Les avantages semblent multiples et des économistes proposent plusieurs moyens permettant le financement d’un tel projet de société. Malgré cela, les doutes persistent et les personnes en faveur d’un tel système se butent à une forte opposition, voire même à un évitement de ce débat sur la place publique en Amérique du Nord. Mais cela ne veut pas dire que ce concept n’est pas (ou n’a pas été) considéré ici même. De multiples rapports tournant autour de l’idée du revenu de base universel ont été commandés par le gouvernement canadien au niveau fédéral et provincial entre les années 70 et le milieu des années 80. De plus, des expérimentations ont été menées dans les années 70 aux États-Unis, ainsi que dans la ville canadienne de Dauphin au Manitoba.[10] En ce qui concerne l’intérêt général des Canadiens actuellement, un sondage effectué en 2013 par la fondation Trudeau, en collaboration avec l’Université Concordia, nous indique que « 55% des Québécois interrogés seraient favorables au revenu de base, contre seulement 38% des habitants de l’Alberta. Le niveau de richesse semble également jouer sur la position des répondants : 52% des personnes au revenu inférieur à 100.000 dollars sont favorables au concept contre 39% pour les personnes dont le revenu dépasse 100.000 dollars »[11].

En conclusion, l’avenir seul nous dira si nous serons capables de dépasser notre vision actuelle du capitalisme afin de repenser les règles de ce « jeu » économique. Est-ce que le concept de salaire de base universel sera relayé aux oubliettes ou deviendra-t-il notre nouvelle réalité de demain?

------------------------

* EXERCICE
Recopiez intégralement l'extrait ci-dessus sur le revenu de base universel.

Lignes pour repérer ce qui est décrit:
------------------------

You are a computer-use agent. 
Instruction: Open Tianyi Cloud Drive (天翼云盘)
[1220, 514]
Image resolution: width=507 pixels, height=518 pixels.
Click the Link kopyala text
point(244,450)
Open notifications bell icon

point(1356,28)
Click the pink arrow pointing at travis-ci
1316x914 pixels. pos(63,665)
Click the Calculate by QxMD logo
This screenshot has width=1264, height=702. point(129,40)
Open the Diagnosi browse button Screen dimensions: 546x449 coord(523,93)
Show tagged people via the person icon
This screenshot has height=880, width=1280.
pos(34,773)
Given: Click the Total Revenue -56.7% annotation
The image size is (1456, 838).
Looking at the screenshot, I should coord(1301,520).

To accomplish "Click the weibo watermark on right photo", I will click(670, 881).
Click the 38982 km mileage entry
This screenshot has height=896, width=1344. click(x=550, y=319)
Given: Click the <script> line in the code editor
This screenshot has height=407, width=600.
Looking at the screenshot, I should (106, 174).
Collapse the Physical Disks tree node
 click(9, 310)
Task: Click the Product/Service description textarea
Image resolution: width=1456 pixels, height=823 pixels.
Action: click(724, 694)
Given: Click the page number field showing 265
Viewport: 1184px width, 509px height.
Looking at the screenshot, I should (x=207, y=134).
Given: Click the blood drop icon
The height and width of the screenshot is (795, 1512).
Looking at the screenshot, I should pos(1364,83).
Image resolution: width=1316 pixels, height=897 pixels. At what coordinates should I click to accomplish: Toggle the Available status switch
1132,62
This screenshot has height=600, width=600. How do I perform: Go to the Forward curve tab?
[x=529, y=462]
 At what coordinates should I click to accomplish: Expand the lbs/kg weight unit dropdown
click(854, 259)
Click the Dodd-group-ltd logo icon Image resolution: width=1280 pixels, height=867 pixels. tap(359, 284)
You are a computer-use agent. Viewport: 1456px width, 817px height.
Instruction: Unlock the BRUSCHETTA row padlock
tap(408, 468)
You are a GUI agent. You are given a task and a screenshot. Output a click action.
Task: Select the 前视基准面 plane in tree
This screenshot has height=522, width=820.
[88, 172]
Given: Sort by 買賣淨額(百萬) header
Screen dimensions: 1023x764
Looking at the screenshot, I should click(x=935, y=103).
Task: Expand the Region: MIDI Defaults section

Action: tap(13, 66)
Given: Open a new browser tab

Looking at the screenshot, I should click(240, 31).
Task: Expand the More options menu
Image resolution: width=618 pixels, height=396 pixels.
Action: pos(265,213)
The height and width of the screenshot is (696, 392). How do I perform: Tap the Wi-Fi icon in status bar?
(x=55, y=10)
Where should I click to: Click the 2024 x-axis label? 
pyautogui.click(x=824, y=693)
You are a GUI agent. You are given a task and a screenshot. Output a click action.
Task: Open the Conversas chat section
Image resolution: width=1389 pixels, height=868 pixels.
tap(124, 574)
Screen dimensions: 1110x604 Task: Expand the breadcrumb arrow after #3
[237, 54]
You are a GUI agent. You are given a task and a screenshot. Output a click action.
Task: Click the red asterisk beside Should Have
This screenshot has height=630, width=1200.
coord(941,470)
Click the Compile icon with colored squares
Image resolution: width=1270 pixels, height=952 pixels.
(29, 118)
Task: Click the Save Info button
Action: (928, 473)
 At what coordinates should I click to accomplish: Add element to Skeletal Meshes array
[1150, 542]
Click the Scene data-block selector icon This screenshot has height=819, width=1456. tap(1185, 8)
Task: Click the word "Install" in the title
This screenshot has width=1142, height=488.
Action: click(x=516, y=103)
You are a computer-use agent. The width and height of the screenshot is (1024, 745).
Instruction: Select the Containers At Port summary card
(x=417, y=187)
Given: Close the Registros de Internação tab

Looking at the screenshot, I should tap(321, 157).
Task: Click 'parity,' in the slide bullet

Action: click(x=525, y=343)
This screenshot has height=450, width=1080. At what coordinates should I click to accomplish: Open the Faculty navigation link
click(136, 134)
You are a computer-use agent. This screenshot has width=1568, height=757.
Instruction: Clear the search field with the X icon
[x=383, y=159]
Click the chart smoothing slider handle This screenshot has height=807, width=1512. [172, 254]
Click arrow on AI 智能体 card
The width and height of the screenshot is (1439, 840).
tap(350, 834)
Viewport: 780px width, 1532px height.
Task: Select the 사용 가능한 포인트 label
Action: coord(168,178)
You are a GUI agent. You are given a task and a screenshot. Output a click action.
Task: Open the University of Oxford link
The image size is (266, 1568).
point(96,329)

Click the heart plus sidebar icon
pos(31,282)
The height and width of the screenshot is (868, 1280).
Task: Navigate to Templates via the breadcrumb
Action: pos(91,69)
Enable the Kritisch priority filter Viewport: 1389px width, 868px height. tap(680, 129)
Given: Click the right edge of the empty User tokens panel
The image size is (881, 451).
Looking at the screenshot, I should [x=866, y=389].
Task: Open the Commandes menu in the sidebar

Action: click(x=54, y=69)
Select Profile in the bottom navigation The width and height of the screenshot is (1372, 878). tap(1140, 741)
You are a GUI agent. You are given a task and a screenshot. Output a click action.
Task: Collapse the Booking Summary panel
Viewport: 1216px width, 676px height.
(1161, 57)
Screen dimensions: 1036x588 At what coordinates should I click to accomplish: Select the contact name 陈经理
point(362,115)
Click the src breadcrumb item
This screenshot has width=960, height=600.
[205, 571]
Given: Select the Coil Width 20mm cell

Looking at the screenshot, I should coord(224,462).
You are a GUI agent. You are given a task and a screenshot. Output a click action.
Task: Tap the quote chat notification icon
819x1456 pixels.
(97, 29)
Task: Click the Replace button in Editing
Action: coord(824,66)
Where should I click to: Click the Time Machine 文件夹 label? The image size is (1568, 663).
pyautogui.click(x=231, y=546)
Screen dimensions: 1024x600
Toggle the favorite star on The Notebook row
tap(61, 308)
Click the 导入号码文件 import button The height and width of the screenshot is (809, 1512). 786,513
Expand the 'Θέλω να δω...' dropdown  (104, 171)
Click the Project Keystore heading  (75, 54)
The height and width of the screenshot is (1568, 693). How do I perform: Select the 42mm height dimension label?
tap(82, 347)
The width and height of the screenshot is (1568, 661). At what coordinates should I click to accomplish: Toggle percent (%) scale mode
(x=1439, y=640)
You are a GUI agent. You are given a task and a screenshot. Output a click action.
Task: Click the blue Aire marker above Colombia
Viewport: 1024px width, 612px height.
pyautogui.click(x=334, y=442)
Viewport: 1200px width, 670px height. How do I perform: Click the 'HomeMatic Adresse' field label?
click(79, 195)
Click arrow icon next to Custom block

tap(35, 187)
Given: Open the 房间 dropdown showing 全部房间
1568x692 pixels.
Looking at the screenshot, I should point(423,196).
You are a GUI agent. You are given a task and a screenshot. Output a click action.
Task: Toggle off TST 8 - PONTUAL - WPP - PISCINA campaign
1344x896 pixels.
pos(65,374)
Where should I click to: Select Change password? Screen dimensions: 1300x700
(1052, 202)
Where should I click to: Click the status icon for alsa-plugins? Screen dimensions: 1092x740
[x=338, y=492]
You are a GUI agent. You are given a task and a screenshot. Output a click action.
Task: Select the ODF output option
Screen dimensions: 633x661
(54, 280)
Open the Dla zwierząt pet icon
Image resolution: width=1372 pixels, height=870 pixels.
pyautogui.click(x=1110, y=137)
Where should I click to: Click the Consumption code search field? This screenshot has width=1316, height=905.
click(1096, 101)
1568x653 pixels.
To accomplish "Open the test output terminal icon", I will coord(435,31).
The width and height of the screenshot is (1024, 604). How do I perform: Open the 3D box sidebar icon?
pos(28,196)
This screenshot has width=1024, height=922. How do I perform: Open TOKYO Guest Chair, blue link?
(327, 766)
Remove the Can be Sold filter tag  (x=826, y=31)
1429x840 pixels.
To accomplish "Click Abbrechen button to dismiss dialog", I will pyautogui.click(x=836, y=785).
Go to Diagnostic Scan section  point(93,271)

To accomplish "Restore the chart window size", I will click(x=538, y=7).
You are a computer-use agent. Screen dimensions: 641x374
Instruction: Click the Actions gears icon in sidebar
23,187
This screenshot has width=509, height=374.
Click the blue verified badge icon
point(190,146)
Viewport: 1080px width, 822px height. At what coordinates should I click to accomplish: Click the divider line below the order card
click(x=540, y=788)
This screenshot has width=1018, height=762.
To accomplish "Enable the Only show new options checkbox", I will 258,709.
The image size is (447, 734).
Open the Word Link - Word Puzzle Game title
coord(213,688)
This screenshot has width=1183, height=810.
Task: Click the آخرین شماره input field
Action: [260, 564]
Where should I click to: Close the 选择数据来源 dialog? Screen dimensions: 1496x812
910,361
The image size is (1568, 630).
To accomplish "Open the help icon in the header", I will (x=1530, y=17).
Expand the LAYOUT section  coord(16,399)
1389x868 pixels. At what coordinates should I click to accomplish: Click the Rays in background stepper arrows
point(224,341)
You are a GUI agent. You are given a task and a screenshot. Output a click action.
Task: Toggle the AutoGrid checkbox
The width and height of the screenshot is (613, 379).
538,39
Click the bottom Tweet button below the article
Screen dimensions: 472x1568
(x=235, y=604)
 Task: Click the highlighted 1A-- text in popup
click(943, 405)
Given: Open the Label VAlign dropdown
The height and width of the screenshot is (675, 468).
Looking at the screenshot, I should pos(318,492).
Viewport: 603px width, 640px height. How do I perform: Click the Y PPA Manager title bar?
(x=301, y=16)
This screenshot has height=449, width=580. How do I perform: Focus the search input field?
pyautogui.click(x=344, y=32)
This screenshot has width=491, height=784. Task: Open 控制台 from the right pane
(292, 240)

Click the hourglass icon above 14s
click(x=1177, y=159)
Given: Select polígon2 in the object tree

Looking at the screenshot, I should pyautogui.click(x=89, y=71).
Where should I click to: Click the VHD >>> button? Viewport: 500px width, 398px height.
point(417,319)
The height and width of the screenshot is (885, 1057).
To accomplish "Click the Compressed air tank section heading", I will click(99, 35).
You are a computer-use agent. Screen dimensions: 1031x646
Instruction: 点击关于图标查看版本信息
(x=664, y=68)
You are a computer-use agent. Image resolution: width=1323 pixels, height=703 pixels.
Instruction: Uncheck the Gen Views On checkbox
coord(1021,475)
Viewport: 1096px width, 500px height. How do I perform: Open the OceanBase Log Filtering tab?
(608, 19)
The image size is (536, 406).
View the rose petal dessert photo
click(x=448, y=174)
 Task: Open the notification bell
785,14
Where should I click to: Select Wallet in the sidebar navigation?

------------------------

* EXERCICE CORRIGÉ
Les avantages semblent multiples et des économistes proposent plusieurs moyens permettant le financement d’un tel projet de société. Malgré cela, les doutes persistent et les personnes en faveur d’un tel système se butent à une forte opposition, voire même à un évitement de ce débat sur la place publique en Amérique du Nord. Mais cela ne veut pas dire que ce concept n’est pas (ou n’a pas été) considéré ici même. De multiples rapports tournant autour de l’idée du revenu de base universel ont été commandés par le gouvernement canadien au niveau fédéral et provincial entre les années 70 et le milieu des années 80. De plus, des expérimentations ont été menées dans les années 70 aux États-Unis, ainsi que dans la ville canadienne de Dauphin au Manitoba.[10] En ce qui concerne l’intérêt général des Canadiens actuellement, un sondage effectué en 2013 par la fondation Trudeau, en collaboration avec l’Université Concordia, nous indique que « 55% des Québécois interrogés seraient favorables au revenu de base, contre seulement 38% des habitants de l’Alberta. Le niveau de richesse semble également jouer sur la position des répondants : 52% des personnes au revenu inférieur à 100.000 dollars sont favorables au concept contre 39% pour les personnes dont le revenu dépasse 100.000 dollars »[11].

En conclusion, l’avenir seul nous dira si nous serons capables de dépasser notre vision actuelle du capitalisme afin de repenser les règles de ce « jeu » économique. Est-ce que le concept de salaire de base universel sera relayé aux oubliettes ou deviendra-t-il notre nouvelle réalité de demain?